Buff-bellied or beer-bellied?

Perched in one a tree was a Broad-winged Hawk while soaring above us in the skies were Turkey and Black Vultures. A little lower was a White-tailed Kite.

Texas birds were becoming more familiar. Of course it wasn’t until we returned to the parking lot when we finally found one of our main target birds. Way up in a palm tree next to the 1892 historic Rabb Plantation House.

Was a 2017 Hooded Oriole!

Orange bird, white on shoulder, curved bill, black bib. Studying on the plane paid off. It was a nice send-off before we left for our next destination, the South Padre Island jetty. We made a good attempt but found more spring-breakers on the scene then birds.

Birders gone wild

This meant it was taco time before next making a return trip to the free boardwalks at the SPI Convention Center Nature Trail.

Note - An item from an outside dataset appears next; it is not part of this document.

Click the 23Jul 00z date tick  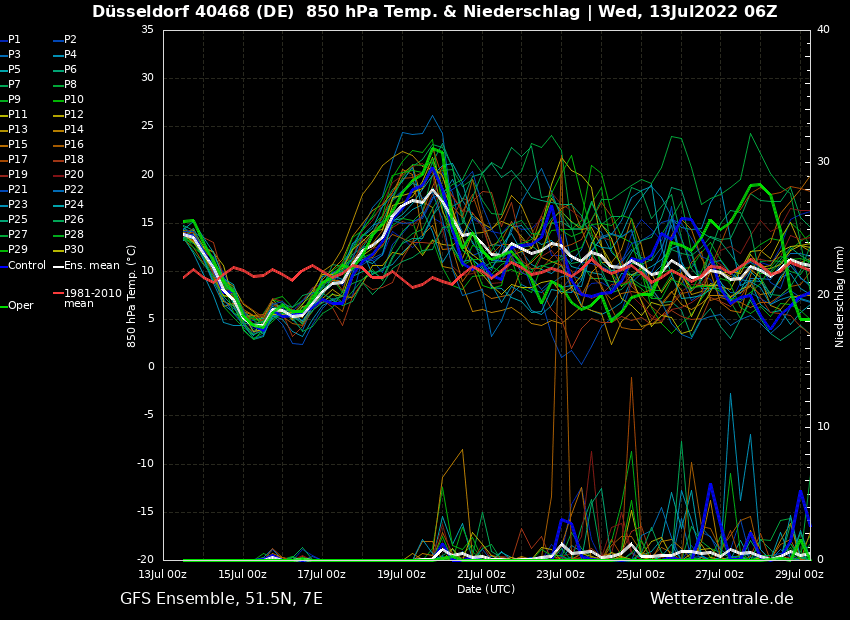tap(560, 575)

Back on the boardwalks we went to work birding with the intensity of a Tricolored Heron.

Or Green Heron.

Well, some of us wandered.

Hey, where ya going?

But it’s a good thing because that’s how Sarah found the best least surprise a Least Bittern!

And a Clapper Rail! Out in the open. Basically. Find that Texas bird!

Afterwards we all wandered back to the airbnb where we found a sweet surprise. A Buff-bellied Hummingbird had found the feeder we put out. Success!

Followed by an almost equally sweet post-birding treat, beer and popsicles!

Because we’re adults. Birders gone wild!